= Frank Miele =

American journalist and senior editor at Skeptic

Frank Miele (born c. 1955) is an American journalist and senior editor at Skeptic. He is best known for his advocacy of the concept of race, as well as defending the hereditarian hypotheses in its relation to race and intelligence.

Miele earned his B.A. in psychology in 1970 and an M.S. in 1972 from the University of Georgia where he studied under psychologist R. Travis Osborne. While an undergraduate, he became a regular contributor to Mankind Quarterly and collaborated with Donald A. Swan and A. James Gregor. He has also worked as a research assistant and consultant for Richard Lynn.

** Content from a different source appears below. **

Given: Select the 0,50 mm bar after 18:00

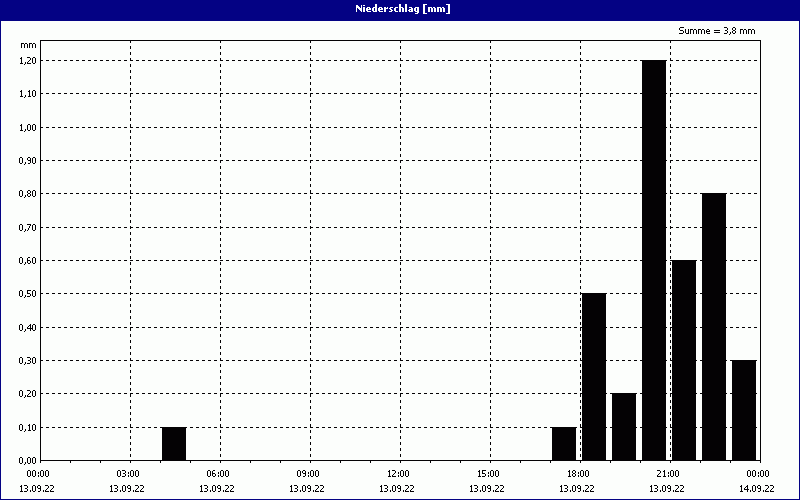Looking at the screenshot, I should coord(594,376).
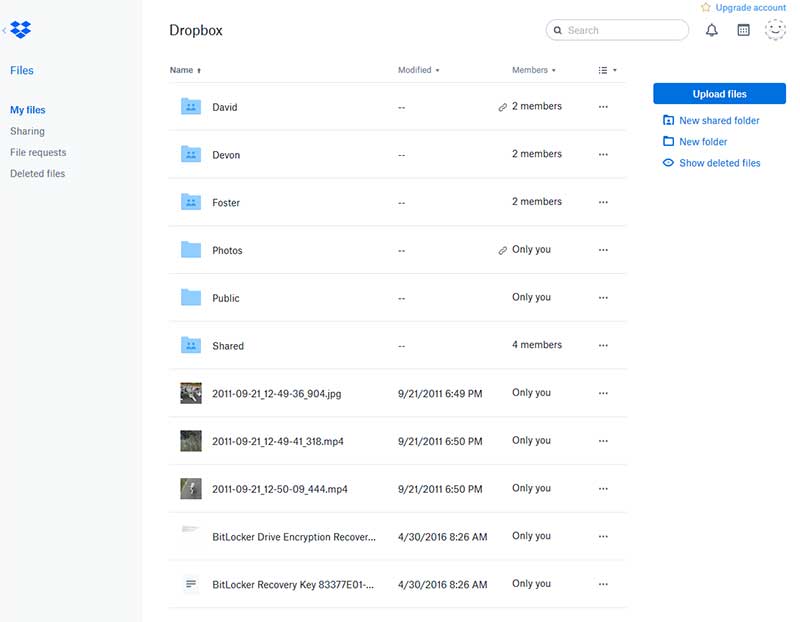The image size is (800, 622).
Task: Create a New shared folder
Action: 718,121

He made his first contribution to Skeptic in 1994. He has held interviews with notable figures from various disciplines including evolutionists Richard Dawkins and E. O. Wilson, anthropologists Donald Johanson, Lionel Tiger, and Robin Fox, and psychologist Robert Sternberg.

==Selected bibliography==
- Kistler, Walter; Miele, Frank (2003). Reflections on Life: Science, Religion, Truth, Ethics, Success, Society. Bellevue: Foundation for the Future. ISBN 0-9677252-8-3.
- Miele, Frank (2002). Intelligence, Race, And Genetics: Conversations with Arthur R. Jensen. Oxford: Westview Press. ISBN 0-8133-4274-0.
- Sarich, Vincent; Miele, (2005). Race: The Reality of Human Differences. Oxford: Westview Press. ISBN 0-8133-4322-4.